** Opening INFORMATION PROVIDED block **
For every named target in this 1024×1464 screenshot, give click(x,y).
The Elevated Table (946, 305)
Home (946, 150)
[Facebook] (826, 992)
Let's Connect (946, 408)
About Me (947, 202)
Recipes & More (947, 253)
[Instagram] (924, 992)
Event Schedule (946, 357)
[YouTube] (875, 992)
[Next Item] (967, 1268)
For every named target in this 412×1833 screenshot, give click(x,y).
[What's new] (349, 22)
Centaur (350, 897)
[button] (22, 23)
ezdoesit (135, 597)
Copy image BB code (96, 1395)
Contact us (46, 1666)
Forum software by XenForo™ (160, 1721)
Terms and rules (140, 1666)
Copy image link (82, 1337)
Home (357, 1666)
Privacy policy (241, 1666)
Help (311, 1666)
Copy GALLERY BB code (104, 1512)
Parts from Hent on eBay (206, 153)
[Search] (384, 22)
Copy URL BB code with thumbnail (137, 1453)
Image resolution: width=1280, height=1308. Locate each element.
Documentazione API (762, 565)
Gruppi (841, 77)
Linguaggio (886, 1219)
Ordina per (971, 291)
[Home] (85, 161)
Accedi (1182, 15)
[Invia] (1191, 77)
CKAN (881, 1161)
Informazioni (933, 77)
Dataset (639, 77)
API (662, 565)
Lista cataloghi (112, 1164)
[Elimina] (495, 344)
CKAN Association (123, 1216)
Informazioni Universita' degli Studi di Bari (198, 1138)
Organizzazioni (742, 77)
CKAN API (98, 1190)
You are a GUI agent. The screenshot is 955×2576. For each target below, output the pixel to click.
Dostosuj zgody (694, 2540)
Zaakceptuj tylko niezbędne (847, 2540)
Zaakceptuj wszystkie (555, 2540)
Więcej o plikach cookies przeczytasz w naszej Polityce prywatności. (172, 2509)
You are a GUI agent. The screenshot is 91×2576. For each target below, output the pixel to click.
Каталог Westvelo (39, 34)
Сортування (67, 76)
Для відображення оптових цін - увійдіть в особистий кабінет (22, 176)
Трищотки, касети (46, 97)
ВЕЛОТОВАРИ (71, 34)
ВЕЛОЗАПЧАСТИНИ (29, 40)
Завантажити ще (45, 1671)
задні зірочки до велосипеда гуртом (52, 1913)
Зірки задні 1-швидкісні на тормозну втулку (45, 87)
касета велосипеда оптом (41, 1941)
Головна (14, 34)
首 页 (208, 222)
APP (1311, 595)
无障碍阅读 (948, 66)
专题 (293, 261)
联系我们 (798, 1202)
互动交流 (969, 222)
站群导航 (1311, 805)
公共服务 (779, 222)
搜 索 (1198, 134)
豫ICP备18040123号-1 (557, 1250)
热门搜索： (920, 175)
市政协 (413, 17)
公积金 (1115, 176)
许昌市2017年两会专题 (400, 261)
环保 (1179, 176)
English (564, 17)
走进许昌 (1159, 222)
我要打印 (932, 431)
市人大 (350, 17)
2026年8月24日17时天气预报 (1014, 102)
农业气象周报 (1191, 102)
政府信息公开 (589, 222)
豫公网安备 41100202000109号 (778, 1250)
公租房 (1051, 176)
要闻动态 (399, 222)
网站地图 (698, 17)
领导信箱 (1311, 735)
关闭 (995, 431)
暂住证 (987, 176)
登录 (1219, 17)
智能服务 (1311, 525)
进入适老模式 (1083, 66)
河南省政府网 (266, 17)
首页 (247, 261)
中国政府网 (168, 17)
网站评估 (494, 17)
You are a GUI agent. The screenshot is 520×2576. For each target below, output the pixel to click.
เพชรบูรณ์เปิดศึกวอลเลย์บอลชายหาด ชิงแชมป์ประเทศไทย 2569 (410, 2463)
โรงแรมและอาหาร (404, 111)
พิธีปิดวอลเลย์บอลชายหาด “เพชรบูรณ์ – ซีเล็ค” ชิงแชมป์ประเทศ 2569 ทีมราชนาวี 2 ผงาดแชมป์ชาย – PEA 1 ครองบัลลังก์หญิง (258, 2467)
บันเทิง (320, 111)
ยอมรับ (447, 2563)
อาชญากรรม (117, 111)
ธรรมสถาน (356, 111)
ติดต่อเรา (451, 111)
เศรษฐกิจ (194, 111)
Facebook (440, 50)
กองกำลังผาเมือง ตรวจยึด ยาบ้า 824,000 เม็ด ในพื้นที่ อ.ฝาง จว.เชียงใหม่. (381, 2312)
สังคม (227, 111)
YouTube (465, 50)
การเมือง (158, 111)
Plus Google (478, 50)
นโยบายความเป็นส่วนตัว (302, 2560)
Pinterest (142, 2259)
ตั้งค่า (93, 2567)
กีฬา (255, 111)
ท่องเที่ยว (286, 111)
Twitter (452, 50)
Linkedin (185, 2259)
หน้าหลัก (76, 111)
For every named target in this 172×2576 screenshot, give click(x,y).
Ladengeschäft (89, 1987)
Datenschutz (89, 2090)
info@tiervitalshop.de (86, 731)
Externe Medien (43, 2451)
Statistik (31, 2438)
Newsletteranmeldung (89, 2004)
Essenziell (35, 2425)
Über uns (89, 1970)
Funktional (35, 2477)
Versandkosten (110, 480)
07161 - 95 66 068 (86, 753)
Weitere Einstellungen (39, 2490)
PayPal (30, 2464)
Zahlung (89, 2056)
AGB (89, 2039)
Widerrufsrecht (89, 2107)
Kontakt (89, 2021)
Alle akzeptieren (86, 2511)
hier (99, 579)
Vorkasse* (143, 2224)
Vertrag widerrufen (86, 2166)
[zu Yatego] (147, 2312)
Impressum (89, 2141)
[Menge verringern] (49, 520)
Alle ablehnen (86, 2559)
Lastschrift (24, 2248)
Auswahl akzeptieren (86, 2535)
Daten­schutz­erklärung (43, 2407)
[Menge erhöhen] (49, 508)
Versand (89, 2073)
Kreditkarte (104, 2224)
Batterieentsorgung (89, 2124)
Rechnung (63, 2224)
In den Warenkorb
** Closing INFORMATION PROVIDED block **
* THE TASK
From the material above, copy exactly the lines between the line holding "Forum software by XenForo™ (160, 1721)" and the line holding "CKAN API (98, 1190)", inclusive, and only those.

* EXPECTED ANSWER
Forum software by XenForo™ (160, 1721)
Terms and rules (140, 1666)
Copy image link (82, 1337)
Home (357, 1666)
Privacy policy (241, 1666)
Help (311, 1666)
Copy GALLERY BB code (104, 1512)
Parts from Hent on eBay (206, 153)
[Search] (384, 22)
Copy URL BB code with thumbnail (137, 1453)
Image resolution: width=1280, height=1308. Locate each element.
Documentazione API (762, 565)
Gruppi (841, 77)
Linguaggio (886, 1219)
Ordina per (971, 291)
[Home] (85, 161)
Accedi (1182, 15)
[Invia] (1191, 77)
CKAN (881, 1161)
Informazioni (933, 77)
Dataset (639, 77)
API (662, 565)
Lista cataloghi (112, 1164)
[Elimina] (495, 344)
CKAN Association (123, 1216)
Informazioni Universita' degli Studi di Bari (198, 1138)
Organizzazioni (742, 77)
CKAN API (98, 1190)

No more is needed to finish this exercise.